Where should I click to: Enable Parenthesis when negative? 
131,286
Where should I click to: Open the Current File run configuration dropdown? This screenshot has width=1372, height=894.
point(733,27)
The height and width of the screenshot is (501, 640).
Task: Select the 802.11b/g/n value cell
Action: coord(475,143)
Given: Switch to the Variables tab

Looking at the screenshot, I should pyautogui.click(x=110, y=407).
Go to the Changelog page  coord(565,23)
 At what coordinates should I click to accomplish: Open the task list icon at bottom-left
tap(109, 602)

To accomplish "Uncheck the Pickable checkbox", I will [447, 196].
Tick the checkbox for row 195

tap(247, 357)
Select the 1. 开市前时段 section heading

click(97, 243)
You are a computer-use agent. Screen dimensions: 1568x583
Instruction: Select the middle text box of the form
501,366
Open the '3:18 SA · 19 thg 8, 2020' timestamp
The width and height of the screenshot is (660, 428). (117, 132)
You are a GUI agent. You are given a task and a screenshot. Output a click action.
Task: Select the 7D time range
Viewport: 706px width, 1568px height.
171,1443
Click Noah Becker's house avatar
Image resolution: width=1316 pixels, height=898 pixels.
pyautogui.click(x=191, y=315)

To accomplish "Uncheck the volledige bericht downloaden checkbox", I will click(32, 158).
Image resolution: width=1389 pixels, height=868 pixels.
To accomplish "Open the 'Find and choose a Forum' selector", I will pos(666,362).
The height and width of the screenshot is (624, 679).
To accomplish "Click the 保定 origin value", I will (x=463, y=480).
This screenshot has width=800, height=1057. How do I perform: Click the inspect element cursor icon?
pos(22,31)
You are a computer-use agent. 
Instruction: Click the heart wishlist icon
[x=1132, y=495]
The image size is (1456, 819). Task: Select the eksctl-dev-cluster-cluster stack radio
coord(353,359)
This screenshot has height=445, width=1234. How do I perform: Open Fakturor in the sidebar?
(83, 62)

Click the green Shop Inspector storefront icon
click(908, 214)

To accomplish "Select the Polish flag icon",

---

Revise the part of the data that opens with the line containing "Open the '3:18 SA · 19 thg 8, 2020' timestamp" and closes with the line containing "will click(32, 158).", replacing "time range" with "date range" and leaving everything else unchanged. Give back only those lines.

## Completed task
Open the '3:18 SA · 19 thg 8, 2020' timestamp
The width and height of the screenshot is (660, 428). (117, 132)
You are a GUI agent. You are given a task and a screenshot. Output a click action.
Task: Select the 7D date range
Viewport: 706px width, 1568px height.
171,1443
Click Noah Becker's house avatar
Image resolution: width=1316 pixels, height=898 pixels.
pyautogui.click(x=191, y=315)

To accomplish "Uncheck the volledige bericht downloaden checkbox", I will click(32, 158).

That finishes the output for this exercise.